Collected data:
··········

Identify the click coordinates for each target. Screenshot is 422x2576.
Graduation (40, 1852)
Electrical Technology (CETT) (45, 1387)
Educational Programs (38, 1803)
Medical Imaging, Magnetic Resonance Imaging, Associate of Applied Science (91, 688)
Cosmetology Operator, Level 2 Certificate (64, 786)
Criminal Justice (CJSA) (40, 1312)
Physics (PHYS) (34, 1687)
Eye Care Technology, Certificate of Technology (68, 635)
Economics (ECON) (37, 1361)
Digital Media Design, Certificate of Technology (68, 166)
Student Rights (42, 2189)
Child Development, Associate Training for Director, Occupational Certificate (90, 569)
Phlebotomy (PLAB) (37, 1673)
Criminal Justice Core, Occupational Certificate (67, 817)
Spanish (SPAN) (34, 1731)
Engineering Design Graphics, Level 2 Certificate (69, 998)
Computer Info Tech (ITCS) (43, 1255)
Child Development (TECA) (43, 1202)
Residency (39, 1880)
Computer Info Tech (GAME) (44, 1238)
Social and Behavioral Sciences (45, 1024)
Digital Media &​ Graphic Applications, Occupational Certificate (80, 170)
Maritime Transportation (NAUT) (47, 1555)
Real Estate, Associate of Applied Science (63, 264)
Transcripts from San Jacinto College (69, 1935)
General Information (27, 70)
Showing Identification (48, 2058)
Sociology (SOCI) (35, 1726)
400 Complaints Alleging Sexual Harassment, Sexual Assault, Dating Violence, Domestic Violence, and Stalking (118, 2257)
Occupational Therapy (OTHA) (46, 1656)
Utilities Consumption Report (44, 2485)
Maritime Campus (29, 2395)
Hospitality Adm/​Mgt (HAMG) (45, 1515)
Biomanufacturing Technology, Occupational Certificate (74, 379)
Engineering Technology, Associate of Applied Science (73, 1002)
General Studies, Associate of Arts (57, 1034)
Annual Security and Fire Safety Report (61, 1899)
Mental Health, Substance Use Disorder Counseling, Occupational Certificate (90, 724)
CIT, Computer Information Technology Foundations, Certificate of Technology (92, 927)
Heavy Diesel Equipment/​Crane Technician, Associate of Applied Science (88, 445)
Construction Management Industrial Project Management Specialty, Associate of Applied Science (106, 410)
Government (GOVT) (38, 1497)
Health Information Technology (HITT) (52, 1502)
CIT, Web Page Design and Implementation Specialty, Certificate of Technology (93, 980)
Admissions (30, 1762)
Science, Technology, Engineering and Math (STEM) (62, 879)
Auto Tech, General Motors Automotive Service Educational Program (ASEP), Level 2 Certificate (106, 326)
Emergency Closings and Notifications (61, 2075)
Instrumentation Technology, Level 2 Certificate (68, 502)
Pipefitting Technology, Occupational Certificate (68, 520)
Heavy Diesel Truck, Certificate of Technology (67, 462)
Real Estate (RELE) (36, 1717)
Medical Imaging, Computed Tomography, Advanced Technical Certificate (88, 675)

··········

**Exercise requirements:** Going back to the entries above, set down exactly the lines that begin at the one with "Child Development (TECA) (43, 1202)" and end at the one with "Emergency Closings and", both included, and nothing else.

**Solution to the problem:**
Child Development (TECA) (43, 1202)
Residency (39, 1880)
Computer Info Tech (GAME) (44, 1238)
Social and Behavioral Sciences (45, 1024)
Digital Media &​ Graphic Applications, Occupational Certificate (80, 170)
Maritime Transportation (NAUT) (47, 1555)
Real Estate, Associate of Applied Science (63, 264)
Transcripts from San Jacinto College (69, 1935)
General Information (27, 70)
Showing Identification (48, 2058)
Sociology (SOCI) (35, 1726)
400 Complaints Alleging Sexual Harassment, Sexual Assault, Dating Violence, Domestic Violence, and Stalking (118, 2257)
Occupational Therapy (OTHA) (46, 1656)
Utilities Consumption Report (44, 2485)
Maritime Campus (29, 2395)
Hospitality Adm/​Mgt (HAMG) (45, 1515)
Biomanufacturing Technology, Occupational Certificate (74, 379)
Engineering Technology, Associate of Applied Science (73, 1002)
General Studies, Associate of Arts (57, 1034)
Annual Security and Fire Safety Report (61, 1899)
Mental Health, Substance Use Disorder Counseling, Occupational Certificate (90, 724)
CIT, Computer Information Technology Foundations, Certificate of Technology (92, 927)
Heavy Diesel Equipment/​Crane Technician, Associate of Applied Science (88, 445)
Construction Management Industrial Project Management Specialty, Associate of Applied Science (106, 410)
Government (GOVT) (38, 1497)
Health Information Technology (HITT) (52, 1502)
CIT, Web Page Design and Implementation Specialty, Certificate of Technology (93, 980)
Admissions (30, 1762)
Science, Technology, Engineering and Math (STEM) (62, 879)
Auto Tech, General Motors Automotive Service Educational Program (ASEP), Level 2 Certificate (106, 326)
Emergency Closings and Notifications (61, 2075)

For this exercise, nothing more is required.